Okay, perfect. Thank you.
Thank you.
Thank you.
We've got a question from Johan Dahl, Danske Bank. Please go ahead.
Yes, thanks. Most of my questions are answered. I just wanted to hear you, how you look on the risk of your or Indutrade customers building inventory just like you are doing yourselves, sort of to safeguard their ability to supply. You know, how you perceive the risk that this will sort of the headwind as your customers run off inventories going forward on your order intake. Is there a discussion in the group if
No, it's a great question, and something we continuously discuss with our companies and business areas to try to penetrate and understand. There is an element of building inventory, I think in certain segments in the pharmaceutical segment, it has definitely been so linked to COVID-19 and but also in some other sort of pharmaceutical areas. But we usually have both relationships and contracts which prevent us from a you know, sharp decline somehow in the order book. We don't judge the risk to be very significant in any way in terms of this.
We think the order book is strong and the relationships with those customers good, and we will step-by-step deliver on that order book now.
Okay. Final question just on the gross margin. It declined 130 basis points compared to Q4. Can you help us bridge that change sequentially, you know, given acquisitions, etcetera? It would be just useful to understand a little bit.
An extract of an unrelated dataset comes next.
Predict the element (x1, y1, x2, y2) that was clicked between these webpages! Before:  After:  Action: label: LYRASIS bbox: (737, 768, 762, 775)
It's right as you say that we the gross margin is slightly weaker than quarter four. Quarter four was extremely strong, and there were a couple of one-offs making that extra high, I would say, as one comment to that. Another comment is that we organically actually increase if you compare the gross margin this year compared to last year, it's actually organically slightly higher than the 0.3% increase you see in the total gross margin. So organically, we are performing slightly better. If you zoom out and look at the overall trend, I would say that we sequentially are on a high flat pace when it comes to gross margin.
Okay. Organically flat, pretty much sequentially, in your sort of down the year?
Yes.
Okay. Thanks.
Thank you.
Thank you. There are no further questions. I hand the word back to the speakers for any concluding remarks. Please go ahead.
Thank you for participating and listening in. Then we end the presentation here and wish you all a good day. Bye from us.
Ladies and gentlemen, this concludes today's conference call. Thank you for your participation.